Some of the causes of brown teeth include tartar, fluorosis, celiac disease, tobacco, chlorine and genetic defects and hereditary diseases.

TARTAR

Tartar also called calculus is usually a plaque that hardens and forms on the teeth. It is usually found on the upper and lower parts of the gum. Due to its porosity and roughness, it can easily lead to gum disease which is characterised by the brown discolouration of the teeth hence the need of removal by a dentist through usage of special tools.

The plaque causing tartar is usually caused by the mixture of food by products with proteins to enable the formation of the solid sticky film.

FLUOROSIS

Taking excessive fluoride usually causes fluorosis whereby the severity will involve appearance of brown pits on the teeth. This may also happen where one has too much fluoride in the body and this mostly happens in kids whose formation of teeth are still on-going in the gum. More serious fluorosis is usually indicated by a brown discolouration pit or patch.

CELIAC DISEASE

The celiac disease awareness programme stipulates that those people who suffer from the celiac disease have iron deficiency hence their tooth enamel is poorly developed causing discolouration in the form of brown spots. Usually when one suffers from this disease, which is permanent, the only remedy they take is restoration so as to cover their condition.

TOBACCO

Smoking or chewing of tobacco can lead to brown teeth. This is because tobacco contains tar and nicotine which causes bacterial plaque leading to gum disease. It is heavy smokers who adversely show brown teeth after many years of smoking.

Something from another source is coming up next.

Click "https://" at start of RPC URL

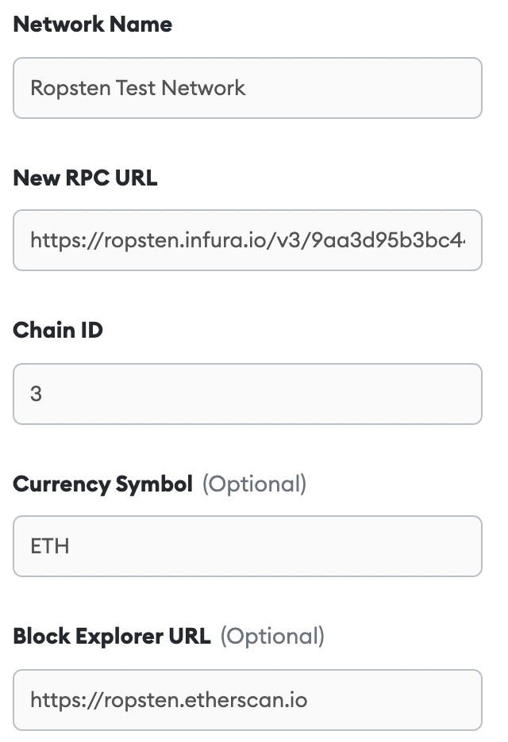click(x=61, y=240)
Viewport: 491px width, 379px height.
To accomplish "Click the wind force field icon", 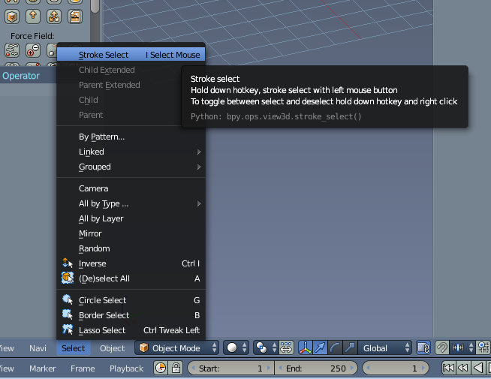I will pyautogui.click(x=13, y=50).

There are special ‘whitening’ toothpastes that work effectively in removing stains caused by smoking and are found over the counter.

CHLORINE

It’s usually added to tap water as a disinfectant but the amount is not liable to cause dental problems and mostly used to kill bacteria in swimming pools. In some instances, staying for too long in a swimming pool may expose one to a little bit more of the antimicrobial agent which may act a little bit harshly to the enamel. The chlorine erodes the enamel until it disappears bringing about the teeth being discoloured to brown.

DENTAL TRAUMA

Trauma in general can cause discolouration of teeth whereby it causes intrapupal haemorrhage and deposition of iron sulphide on dentinal tubules forming a cast which is seen to be greyish brown when the trauma occurrence is laid over a protracted time period. The discolouration normally occurs where roots of teeth have been fully formed.

Parting Shot

It can be said that taking care of one’s teeth can be the easiest of tasks and still a challenge. This is because one may not be aware that they are putting their teeth at risk to damage by taking substances that are harmful to the existence of the teeth.

Usually a good sign of taking care of the teeth is seen in home remedies such as teeth flossing and sometimes use of mouth wash.

The only basic way to avoid the above is to brush your teeth regularly and see a dentist every once in a while.